Source data START

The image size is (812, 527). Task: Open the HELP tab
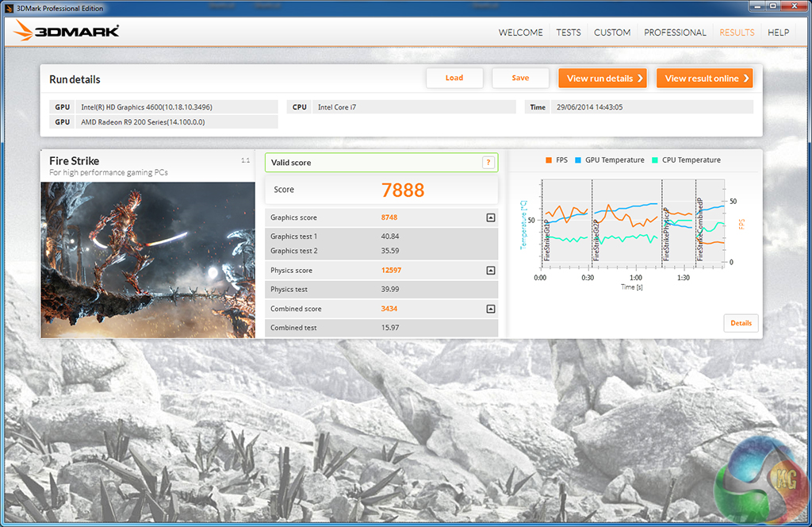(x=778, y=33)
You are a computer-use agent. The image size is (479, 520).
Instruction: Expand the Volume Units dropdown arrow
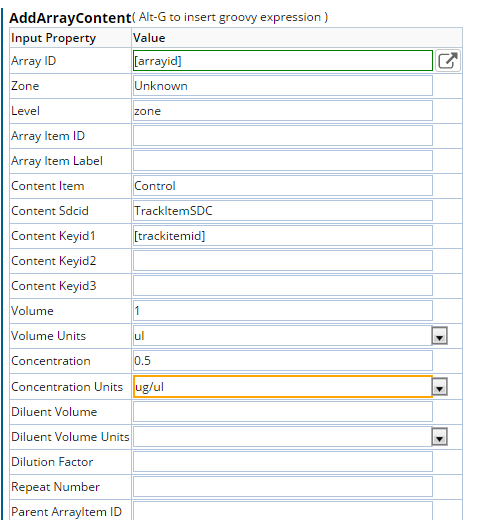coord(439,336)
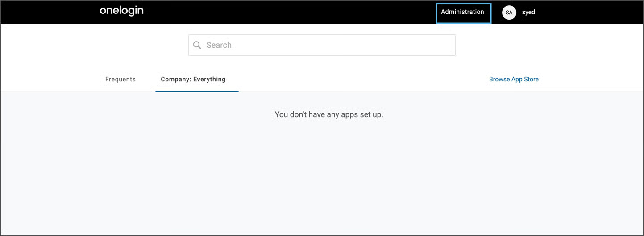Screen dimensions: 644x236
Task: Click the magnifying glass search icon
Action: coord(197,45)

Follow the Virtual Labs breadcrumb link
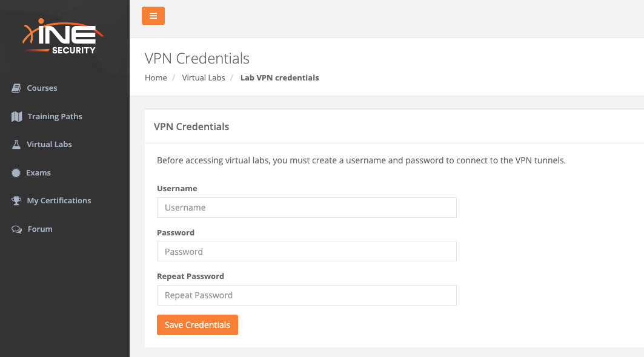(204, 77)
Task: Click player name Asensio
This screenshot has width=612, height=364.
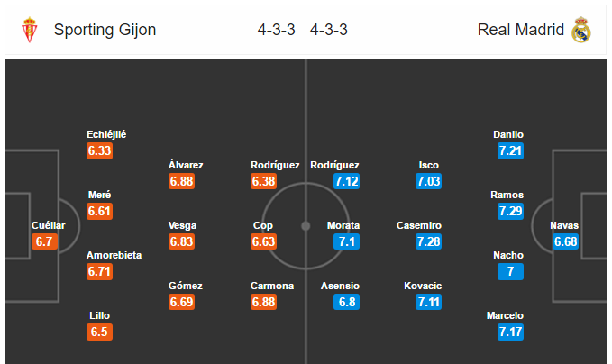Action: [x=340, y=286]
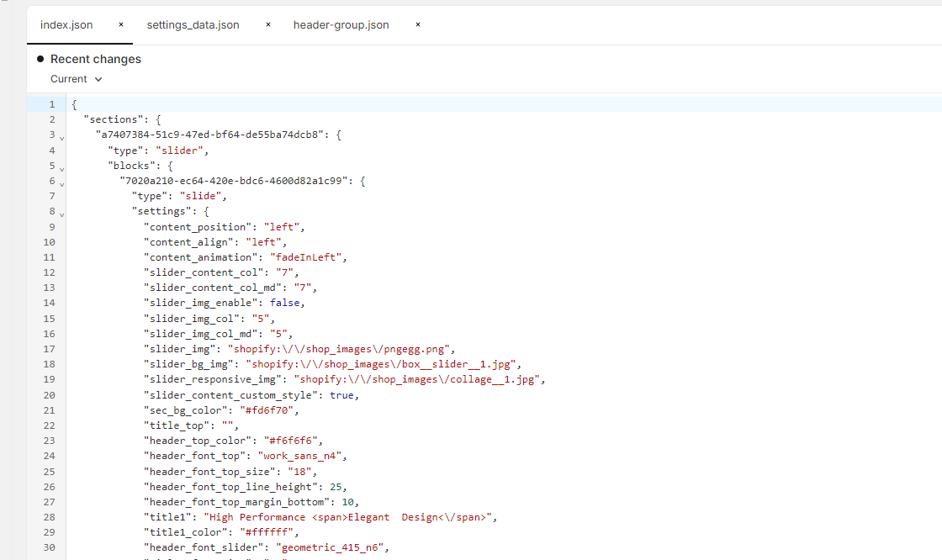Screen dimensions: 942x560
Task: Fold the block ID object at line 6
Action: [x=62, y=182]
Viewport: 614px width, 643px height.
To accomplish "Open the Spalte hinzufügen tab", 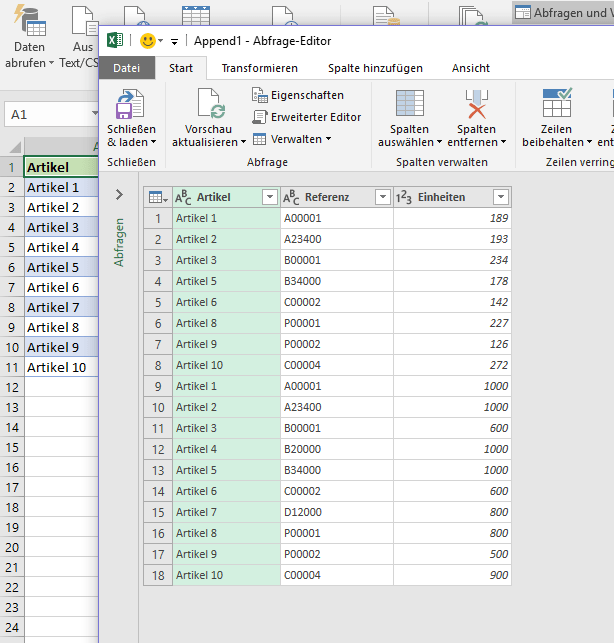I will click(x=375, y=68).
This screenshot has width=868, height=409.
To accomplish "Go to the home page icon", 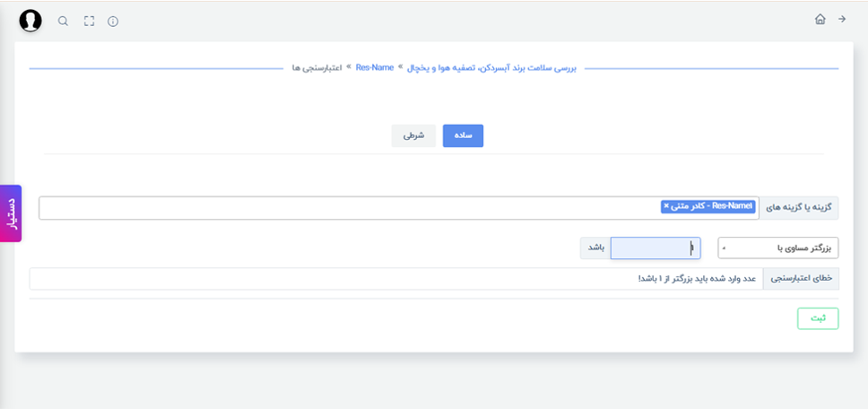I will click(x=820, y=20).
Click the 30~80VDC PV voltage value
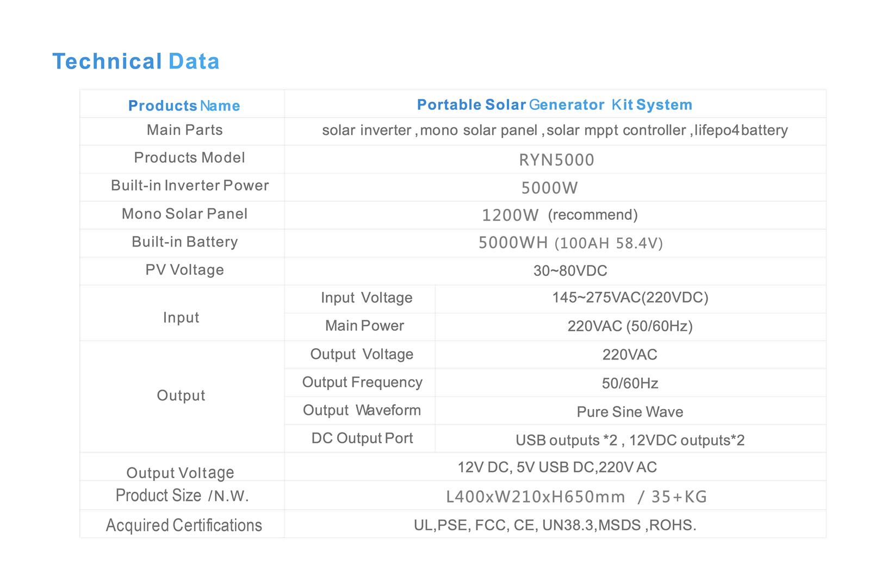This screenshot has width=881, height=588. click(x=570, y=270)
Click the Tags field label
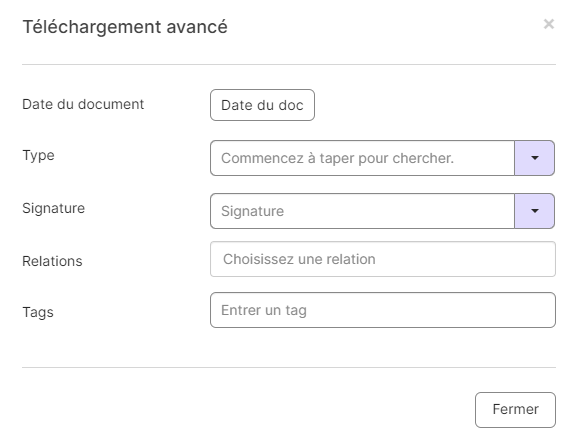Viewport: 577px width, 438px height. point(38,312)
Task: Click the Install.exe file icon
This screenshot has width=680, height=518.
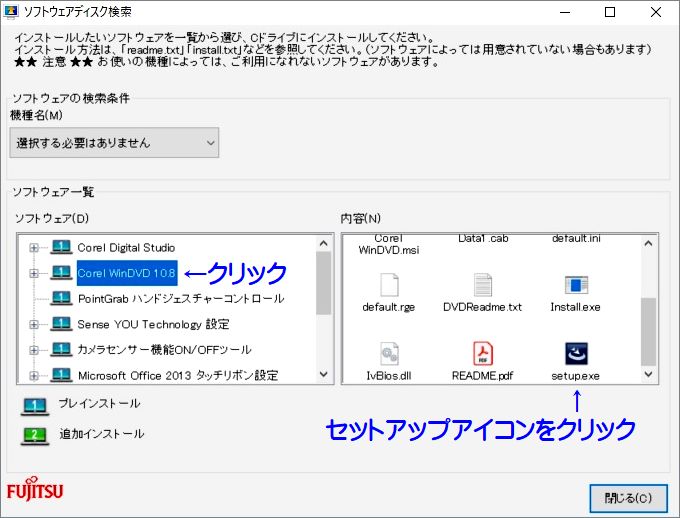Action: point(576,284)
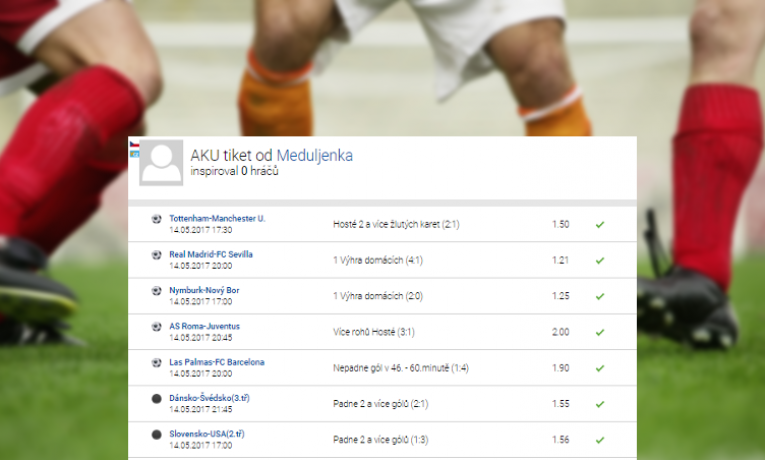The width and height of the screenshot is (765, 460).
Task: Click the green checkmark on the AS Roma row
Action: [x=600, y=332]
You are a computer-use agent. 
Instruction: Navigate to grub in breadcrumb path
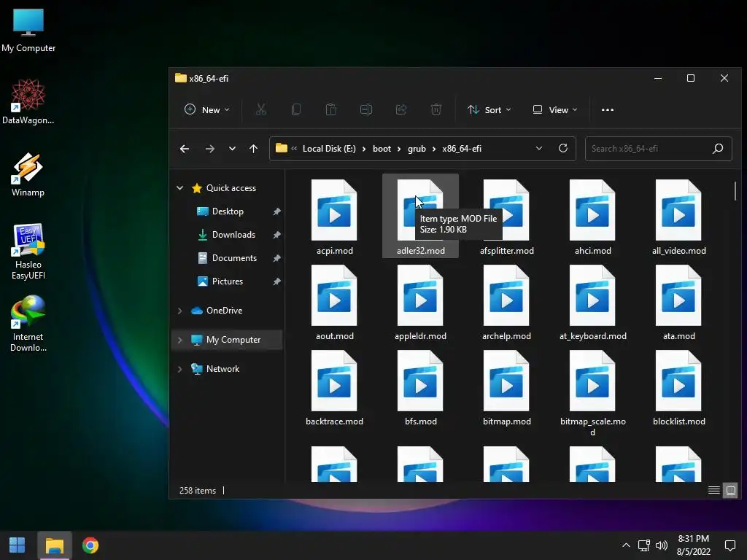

Source data END

* _Exercise aim_: Copy out each line of the data that includes the string "computer".

* _Solution below_:
You are a computer-use agent. The image size is (479, 520).
You are a computer-use agent. 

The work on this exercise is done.